Tetraethylenepentamine-derived carbon dots and tetraethylenepentamine co-immobilized silica stationary phase for hydrophilic interaction chromatography

•Simplified preparation strategy of carbon dots and precursor mix-grafted silica.•Synergistic effect of carbon dots and their precursor enhanced HILIC selectivity.•Excellent separations toward amino acids, nucleosides, nucleobases were obtained.•Both partitioning and adsorption mechanisms play vital roles for the separation. In this work, tetraethylenepentamine (TEPA) was used as precursor and reaction medium to prepare tetraethylenepentamine-functionalized carbon dots (TEPACDs), the resultant mixture was subsequently silanized and then grafted on the surface of bare silica. The obtained tetraethylenepentamine-functionalized carbon dots and tetraethylenepentamine co-modified silica stationary phase (Sil-TEPA/CDs) was characterized by multiple ways, such as Fourier transformed infrared spectroscopy (FTIR), elemental analysis and transmission electron microscope, which revealed the successful preparation of the mixed stationary phase and higher density of functional groups on co-modified stationary phase than precursor single-modified stationary phase. The synergistic effect of TEPACDs and TEPA was proved by comparing the separation performance of Sil-TEPA/CDs and Sil-TEPA toward amino acids, nucleosides, and nucleobases, which distinctly enhanced the selectivity of Sil-TEPA/CDs. Thus, 12 nucleosides and nucleobases and 11 amino acids was nicely separated on Sil-TEPA/CDs. By study the influences of the changes of mobile phase composition, mobile phase buffer concentration and buffer pH on the retention behaviors of Sil-TEPA and Sil-TEPA/CDs, it was found that both hydrophilic partitioning and adsorption of analytes on Sil-TEPA/CDs were enhanced benefit from the co-existence of TEPA and TEPACDs, which provided the analytes better separation performance.

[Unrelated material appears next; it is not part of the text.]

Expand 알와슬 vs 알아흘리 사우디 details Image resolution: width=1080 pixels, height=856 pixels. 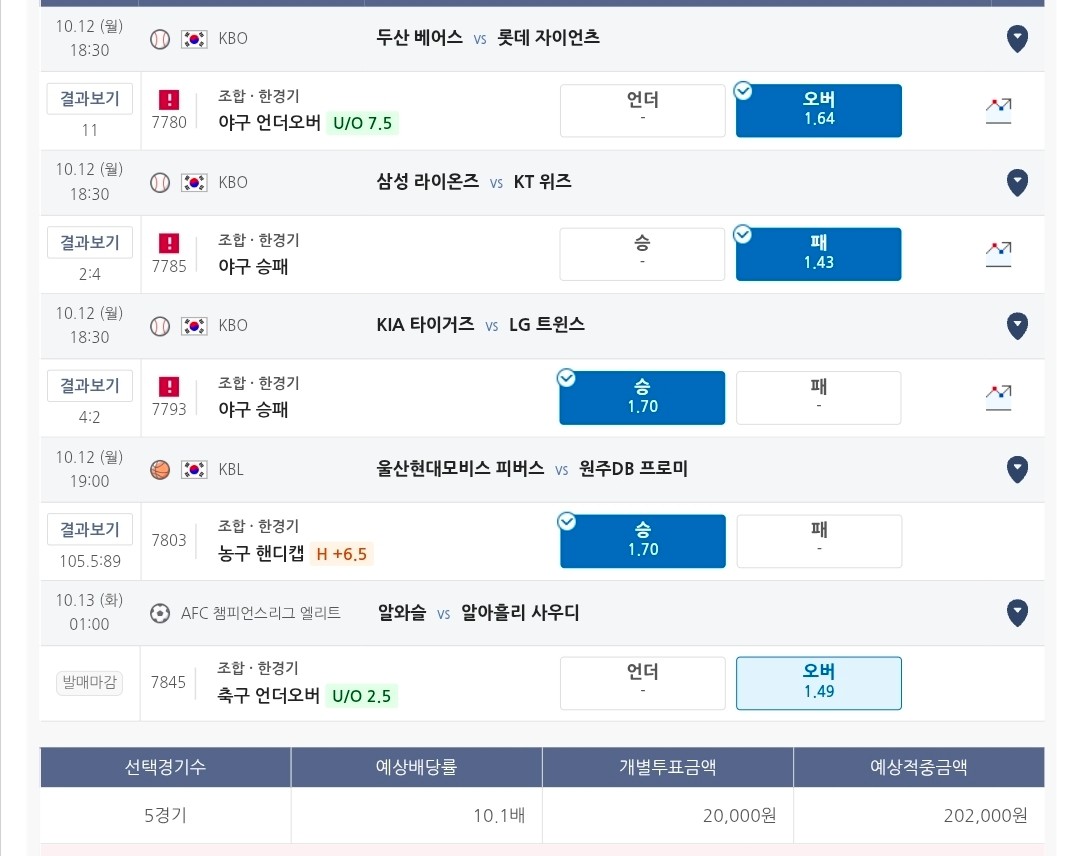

By comparing the column quality of Sil-TEPA/CDs with four commercially available columns, Sil-TEPA/CDs exhibited the best peak asymmetry of 0.98, and second best column efficiency of 43895 m−1 using guanosine as analyte. The RSD (n = 9) of the retention times of five selected analytes on Sil-TEPA/CDs were within 0.30–0.61% during 40 h of continuously elution, which implied excellent stability of prepared packing material.